• **WHAT IS EXPECTED**
Exactly as written, return every line of the data below apart from the pictures.
########################################
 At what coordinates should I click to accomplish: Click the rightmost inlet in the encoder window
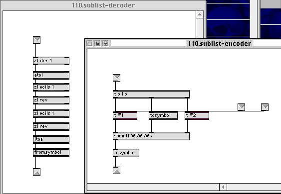pyautogui.click(x=265, y=107)
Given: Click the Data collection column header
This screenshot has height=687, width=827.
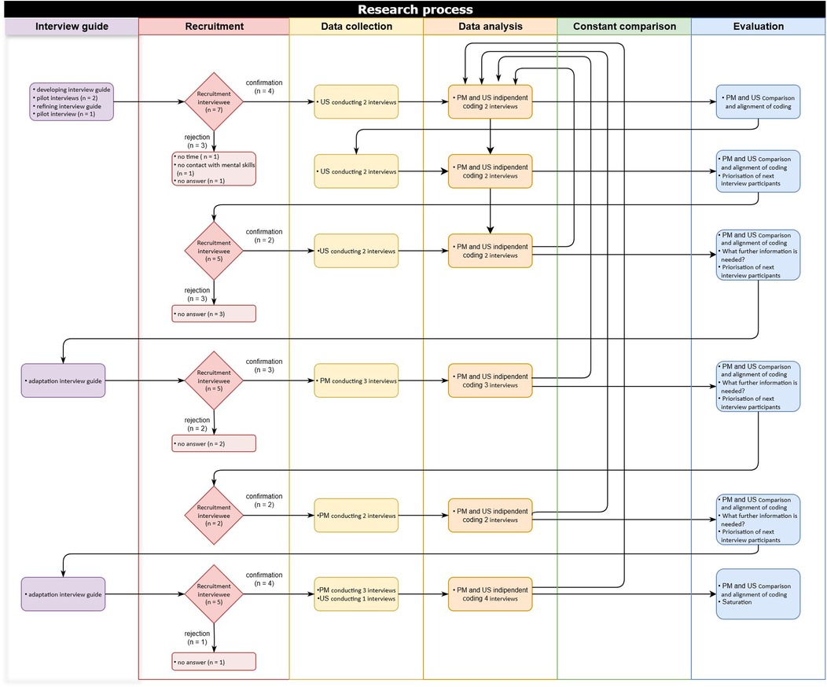Looking at the screenshot, I should pos(356,26).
########################################
• **RESPONSE AREA**
 At what coordinates should I click to accomplish: Click the rightmost inlet in the encoder window
pyautogui.click(x=265, y=107)
Given: Click the Data collection column header
This screenshot has height=687, width=827.
Looking at the screenshot, I should pos(356,26).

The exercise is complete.